Problem to solve
Each entry is to be reproduced verbatim, and images are to be omitted.

Data provided

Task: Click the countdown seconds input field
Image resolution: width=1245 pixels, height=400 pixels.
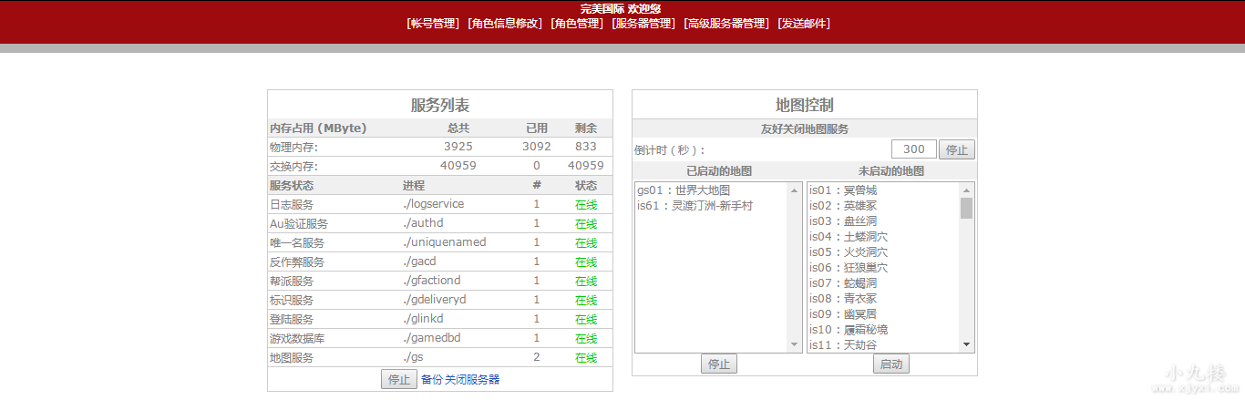Action: tap(913, 149)
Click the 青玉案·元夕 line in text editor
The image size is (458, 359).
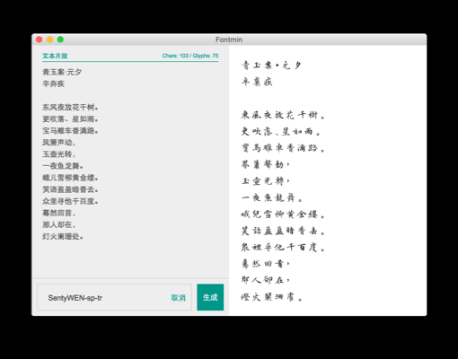pos(62,72)
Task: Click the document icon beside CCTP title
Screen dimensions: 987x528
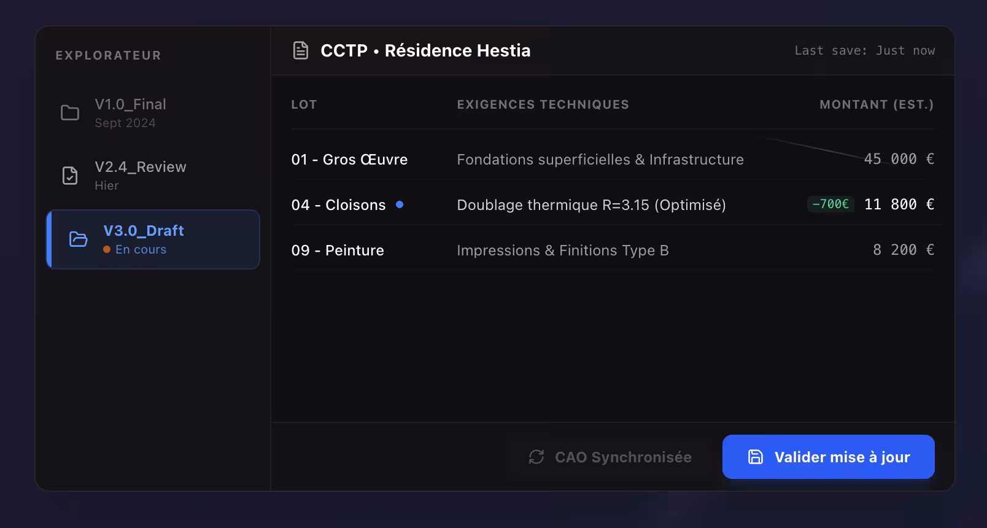Action: point(301,50)
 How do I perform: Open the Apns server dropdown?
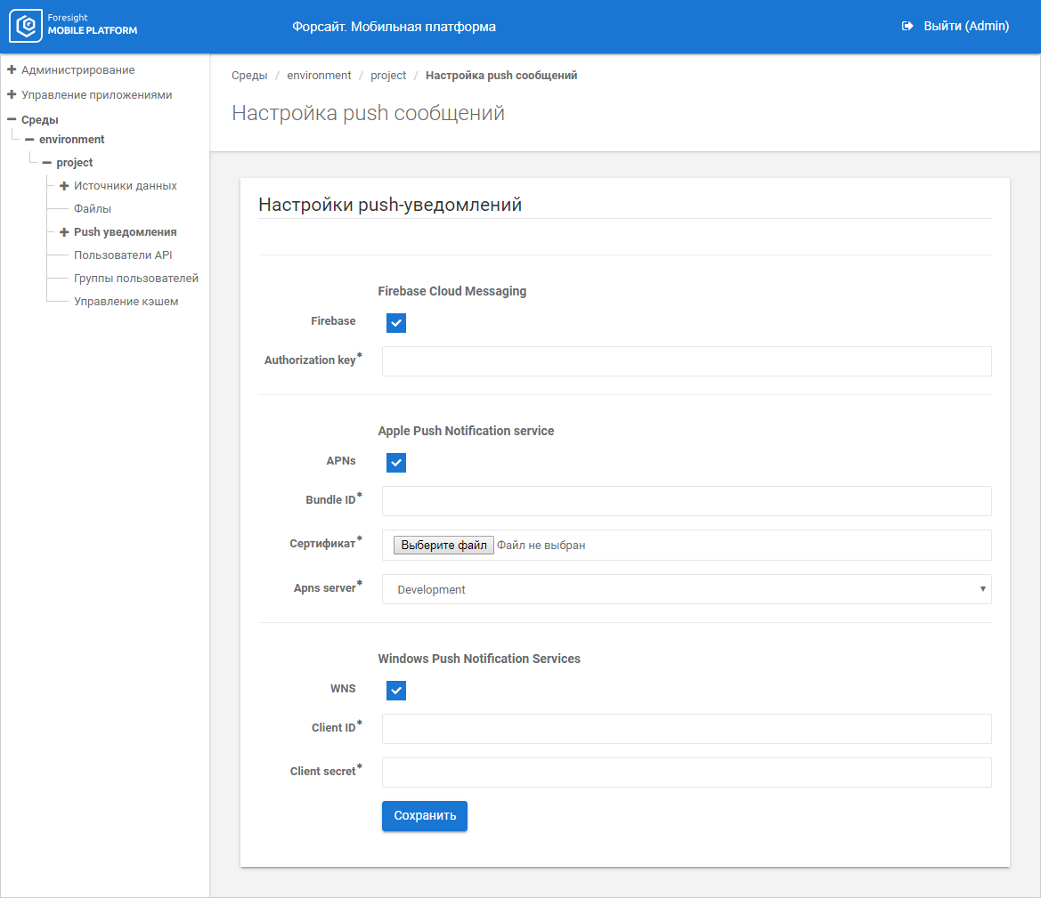tap(686, 589)
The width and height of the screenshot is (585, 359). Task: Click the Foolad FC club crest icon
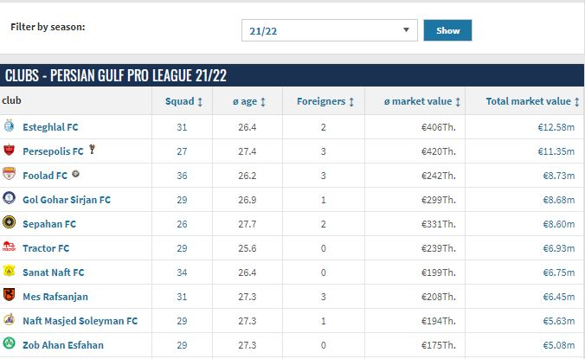pos(10,176)
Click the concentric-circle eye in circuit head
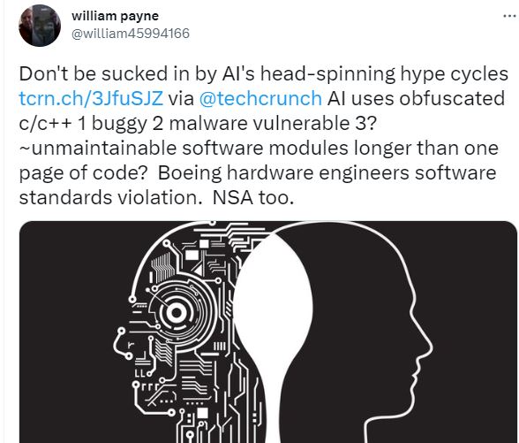Viewport: 519px width, 443px height. point(176,312)
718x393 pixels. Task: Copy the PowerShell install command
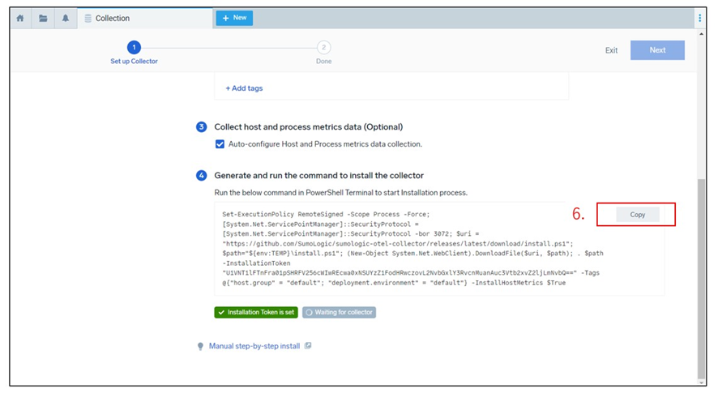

Your solution
Task: Click the countdown seconds input field
Image resolution: width=1245 pixels, height=400 pixels.
Action: tap(913, 149)
Click the 青玉案·元夕 line in text editor
The image size is (458, 359).
pos(62,72)
Task: Click the document icon beside CCTP title
Screen dimensions: 987x528
Action: point(301,50)
 How do I perform: Open the Apns server dropdown?
tap(686, 589)
The width and height of the screenshot is (585, 359). Task: Click the Foolad FC club crest icon
pos(10,176)
Click the concentric-circle eye in circuit head
Viewport: 519px width, 443px height. point(176,312)
718x393 pixels. Task: Copy the PowerShell install command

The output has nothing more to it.